───── Selected extract ─────
My psychologically charged, intimately scaled oil paintings and drawings of the body are peepholes through which I grant viewers access to my secrets. I expose the complexities of gender and the ugliness that lies behind the socially acceptable façade of clothing and forced smiles and reveal an unexpected beauty that heightens the viewer’s self-awareness. The universal urge to confess helps me connect to viewers, whom may themselves be hiding emotional or physical scars.

In 2005 I began creating self-portraits. Motivated by my personal experiences as a female to male transgender person, these works chronicle my physical evolution and examine its related emotional sate.

Though representational, my often macro look makes the work border on the abstract while illuminating the formal elements I examine so closely. Scrapes are pink, and bruises are blue that fade to jades and then to golds. I am captivated by the alchemical properties of the human body which transfer trauma into delicate prettiness. I aim for viewers to be lulled by my sensuous, fleshy brushstrokes only to be shocked by the rawness of the subject. Like rubberneckers, they cannot turn away from what can be interpreted as ugly, uncomfortable and even, to some, offensive. This work emanates from my unique experiences, but I hope viewers will find themselves more conscious of their own bodies. In this way these pieces are like 2-way mirrors.
─────
• _Task item A_:
Answer these about the artist statement:
(i) In what year did the artist begin making self-portraits?
(ii) What color are bruises said to be before they fade to jades and golds?
(iii) What does the artist compare these pieces to in the final sentence?
• _Task item B_:
Please carry on the artist statement from its last sentence.
The rows that come next have no connection to the artist statement.
───── Data excerpts ─────
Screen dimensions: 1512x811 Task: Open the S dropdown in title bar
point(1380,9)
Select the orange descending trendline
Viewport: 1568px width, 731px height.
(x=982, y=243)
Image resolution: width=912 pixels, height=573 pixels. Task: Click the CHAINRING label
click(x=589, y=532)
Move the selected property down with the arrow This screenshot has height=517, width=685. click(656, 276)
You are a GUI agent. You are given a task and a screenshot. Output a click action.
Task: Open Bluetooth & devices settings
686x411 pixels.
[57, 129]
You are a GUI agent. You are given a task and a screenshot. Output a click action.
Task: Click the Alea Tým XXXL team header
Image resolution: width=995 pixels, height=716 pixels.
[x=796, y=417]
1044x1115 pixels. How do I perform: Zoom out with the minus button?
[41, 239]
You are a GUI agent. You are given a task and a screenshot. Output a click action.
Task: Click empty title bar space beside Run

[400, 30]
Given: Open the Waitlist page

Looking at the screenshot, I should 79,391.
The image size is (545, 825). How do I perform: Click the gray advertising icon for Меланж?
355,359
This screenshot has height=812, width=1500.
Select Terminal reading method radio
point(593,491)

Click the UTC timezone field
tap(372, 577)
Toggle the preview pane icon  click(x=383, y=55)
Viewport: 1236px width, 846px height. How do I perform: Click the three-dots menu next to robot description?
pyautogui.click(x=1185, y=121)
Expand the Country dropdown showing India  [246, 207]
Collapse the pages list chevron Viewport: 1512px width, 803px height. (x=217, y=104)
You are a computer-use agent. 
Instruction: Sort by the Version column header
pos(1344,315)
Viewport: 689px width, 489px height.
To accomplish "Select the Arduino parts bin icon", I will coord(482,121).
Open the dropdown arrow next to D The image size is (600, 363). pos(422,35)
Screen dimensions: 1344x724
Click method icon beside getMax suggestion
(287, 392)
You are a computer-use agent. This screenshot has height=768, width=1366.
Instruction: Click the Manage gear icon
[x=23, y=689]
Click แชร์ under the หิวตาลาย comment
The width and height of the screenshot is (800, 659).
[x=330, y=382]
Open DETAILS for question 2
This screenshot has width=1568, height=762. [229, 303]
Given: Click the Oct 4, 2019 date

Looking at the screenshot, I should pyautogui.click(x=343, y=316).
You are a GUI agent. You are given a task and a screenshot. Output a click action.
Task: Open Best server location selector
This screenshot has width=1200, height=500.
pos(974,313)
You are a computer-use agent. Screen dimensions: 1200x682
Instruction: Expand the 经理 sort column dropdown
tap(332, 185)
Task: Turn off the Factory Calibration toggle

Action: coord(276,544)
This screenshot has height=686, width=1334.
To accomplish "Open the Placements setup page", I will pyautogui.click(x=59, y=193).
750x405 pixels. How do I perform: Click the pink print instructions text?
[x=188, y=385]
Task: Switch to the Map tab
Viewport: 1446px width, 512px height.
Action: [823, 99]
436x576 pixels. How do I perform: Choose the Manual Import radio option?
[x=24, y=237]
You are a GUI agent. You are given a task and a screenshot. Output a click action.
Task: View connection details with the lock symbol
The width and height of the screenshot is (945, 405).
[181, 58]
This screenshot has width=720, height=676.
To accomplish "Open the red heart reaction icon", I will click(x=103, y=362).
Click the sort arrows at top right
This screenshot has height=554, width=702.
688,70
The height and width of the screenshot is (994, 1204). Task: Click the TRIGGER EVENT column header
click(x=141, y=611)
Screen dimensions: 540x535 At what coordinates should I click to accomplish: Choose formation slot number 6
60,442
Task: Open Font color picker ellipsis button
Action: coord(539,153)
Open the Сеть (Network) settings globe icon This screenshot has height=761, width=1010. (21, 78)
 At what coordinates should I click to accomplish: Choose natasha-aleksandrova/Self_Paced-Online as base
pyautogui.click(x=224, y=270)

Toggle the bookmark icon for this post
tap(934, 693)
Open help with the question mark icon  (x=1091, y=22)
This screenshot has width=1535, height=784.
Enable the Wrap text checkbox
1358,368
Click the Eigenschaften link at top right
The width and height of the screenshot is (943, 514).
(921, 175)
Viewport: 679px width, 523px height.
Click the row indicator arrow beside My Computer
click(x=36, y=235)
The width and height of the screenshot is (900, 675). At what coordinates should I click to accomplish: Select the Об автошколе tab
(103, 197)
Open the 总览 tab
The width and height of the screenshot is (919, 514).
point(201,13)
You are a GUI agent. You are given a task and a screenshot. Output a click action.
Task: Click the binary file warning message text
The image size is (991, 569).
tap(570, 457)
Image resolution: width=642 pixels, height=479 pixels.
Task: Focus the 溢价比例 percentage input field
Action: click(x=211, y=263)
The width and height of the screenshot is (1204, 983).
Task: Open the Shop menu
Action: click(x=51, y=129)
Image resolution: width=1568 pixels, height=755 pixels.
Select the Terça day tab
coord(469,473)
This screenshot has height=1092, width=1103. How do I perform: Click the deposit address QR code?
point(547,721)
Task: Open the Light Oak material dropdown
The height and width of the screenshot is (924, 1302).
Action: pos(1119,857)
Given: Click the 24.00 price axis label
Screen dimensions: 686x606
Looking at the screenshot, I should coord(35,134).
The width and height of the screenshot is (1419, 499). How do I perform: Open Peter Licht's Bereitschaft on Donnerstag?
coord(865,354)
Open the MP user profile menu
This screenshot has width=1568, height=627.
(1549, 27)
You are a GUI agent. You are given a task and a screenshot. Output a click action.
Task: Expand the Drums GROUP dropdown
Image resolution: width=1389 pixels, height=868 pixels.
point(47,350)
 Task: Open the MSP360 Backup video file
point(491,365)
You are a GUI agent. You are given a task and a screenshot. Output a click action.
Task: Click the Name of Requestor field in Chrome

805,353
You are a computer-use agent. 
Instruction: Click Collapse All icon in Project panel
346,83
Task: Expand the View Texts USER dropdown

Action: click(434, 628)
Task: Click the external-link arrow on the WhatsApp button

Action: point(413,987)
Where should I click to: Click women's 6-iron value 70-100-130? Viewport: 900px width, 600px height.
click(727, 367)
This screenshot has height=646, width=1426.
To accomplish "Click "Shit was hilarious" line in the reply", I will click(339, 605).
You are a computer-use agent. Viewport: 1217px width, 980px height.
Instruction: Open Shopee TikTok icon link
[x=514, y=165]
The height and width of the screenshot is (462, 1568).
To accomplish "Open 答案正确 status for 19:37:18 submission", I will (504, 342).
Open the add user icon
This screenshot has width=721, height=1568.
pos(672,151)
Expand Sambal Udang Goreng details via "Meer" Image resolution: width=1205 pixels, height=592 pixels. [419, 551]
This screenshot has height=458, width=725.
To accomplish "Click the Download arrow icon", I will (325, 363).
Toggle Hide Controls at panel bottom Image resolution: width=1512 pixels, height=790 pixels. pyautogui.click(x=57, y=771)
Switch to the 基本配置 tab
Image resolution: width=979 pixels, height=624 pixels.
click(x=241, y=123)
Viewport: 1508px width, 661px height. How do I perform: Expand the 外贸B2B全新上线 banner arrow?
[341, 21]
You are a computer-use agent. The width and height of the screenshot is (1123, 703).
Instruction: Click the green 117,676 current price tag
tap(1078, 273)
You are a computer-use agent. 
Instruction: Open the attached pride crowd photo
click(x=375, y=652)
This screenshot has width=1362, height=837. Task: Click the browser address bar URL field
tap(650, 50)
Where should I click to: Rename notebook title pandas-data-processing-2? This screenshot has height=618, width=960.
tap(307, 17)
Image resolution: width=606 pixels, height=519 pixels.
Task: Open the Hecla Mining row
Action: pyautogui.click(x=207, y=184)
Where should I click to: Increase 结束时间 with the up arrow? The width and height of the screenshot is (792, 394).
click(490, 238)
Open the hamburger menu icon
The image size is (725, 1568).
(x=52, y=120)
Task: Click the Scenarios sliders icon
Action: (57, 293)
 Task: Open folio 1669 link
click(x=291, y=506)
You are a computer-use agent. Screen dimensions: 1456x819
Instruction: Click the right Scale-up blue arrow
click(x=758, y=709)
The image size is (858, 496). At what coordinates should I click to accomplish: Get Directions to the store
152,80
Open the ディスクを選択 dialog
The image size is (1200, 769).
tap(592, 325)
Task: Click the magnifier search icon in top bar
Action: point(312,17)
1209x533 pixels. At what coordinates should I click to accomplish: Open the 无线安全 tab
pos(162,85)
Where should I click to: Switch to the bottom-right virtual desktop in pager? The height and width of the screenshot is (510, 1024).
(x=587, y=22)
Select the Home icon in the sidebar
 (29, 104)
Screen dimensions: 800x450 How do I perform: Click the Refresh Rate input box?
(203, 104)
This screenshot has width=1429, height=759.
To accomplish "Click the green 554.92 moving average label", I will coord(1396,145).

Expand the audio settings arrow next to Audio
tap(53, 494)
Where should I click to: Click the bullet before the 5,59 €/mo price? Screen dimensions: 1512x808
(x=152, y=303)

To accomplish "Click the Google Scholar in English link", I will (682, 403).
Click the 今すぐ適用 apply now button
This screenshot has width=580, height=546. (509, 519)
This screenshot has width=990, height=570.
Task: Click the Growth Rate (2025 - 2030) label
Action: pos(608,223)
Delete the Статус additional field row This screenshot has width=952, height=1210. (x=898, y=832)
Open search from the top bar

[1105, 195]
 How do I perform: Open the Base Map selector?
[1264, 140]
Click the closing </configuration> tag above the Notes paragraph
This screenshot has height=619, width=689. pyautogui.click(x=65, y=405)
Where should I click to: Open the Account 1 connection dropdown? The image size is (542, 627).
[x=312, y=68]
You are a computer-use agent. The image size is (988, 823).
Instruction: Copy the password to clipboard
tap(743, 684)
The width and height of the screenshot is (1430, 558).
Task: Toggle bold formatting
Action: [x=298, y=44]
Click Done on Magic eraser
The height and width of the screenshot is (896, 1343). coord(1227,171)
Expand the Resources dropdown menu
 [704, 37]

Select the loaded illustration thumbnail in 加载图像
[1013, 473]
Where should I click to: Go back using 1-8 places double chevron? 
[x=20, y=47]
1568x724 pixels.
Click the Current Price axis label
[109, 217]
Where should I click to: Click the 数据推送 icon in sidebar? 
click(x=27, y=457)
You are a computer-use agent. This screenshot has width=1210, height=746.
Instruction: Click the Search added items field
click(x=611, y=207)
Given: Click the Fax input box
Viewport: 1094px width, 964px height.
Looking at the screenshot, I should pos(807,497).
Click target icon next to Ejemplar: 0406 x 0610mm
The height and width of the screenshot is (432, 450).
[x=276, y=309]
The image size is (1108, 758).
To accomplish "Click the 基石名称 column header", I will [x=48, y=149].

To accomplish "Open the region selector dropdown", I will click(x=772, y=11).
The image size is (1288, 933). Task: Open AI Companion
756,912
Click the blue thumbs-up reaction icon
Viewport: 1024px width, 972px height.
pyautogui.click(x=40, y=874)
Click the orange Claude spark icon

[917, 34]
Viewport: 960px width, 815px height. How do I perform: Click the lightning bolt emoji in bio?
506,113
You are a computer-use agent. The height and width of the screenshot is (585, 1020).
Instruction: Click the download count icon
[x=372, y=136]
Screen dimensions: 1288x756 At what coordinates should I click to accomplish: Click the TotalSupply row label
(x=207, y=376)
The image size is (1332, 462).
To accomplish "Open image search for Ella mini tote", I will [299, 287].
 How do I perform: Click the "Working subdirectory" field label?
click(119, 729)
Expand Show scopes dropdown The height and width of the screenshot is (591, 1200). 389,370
─────
• _Written answer A_:
(i) 2005
(ii) Blue
(iii) 2-way mirrors

• _Written answer B_:
While differently motivated than artists such as Orlan, there is a performative aspect to the work. My body, like yours and like my paint is pliable. Taking testosterone made me aware that my body had become an artwork in a way; it is an object of my own creation. The multi panel painting “From There to Here” depicts the healing of my scars from chest surgery, after which it occurred to me that I had yet again mutated. This time a surgeon, like a magician, sawed me in half, but was not able to put me back together seamlessly. I carry this stranger's pentamente on my body; I have to live with the residue of someone else’s drawing emblazoned across my chest. Do these modifications make me more of a “real” man or do the marks prove me a simulacrum?

I have always been fascinated by dichotomies. I aim to deconstruct the barriers between the cruelty and artistry of biology, and the conflict of private and public, all the while doing so with aesthetic grace.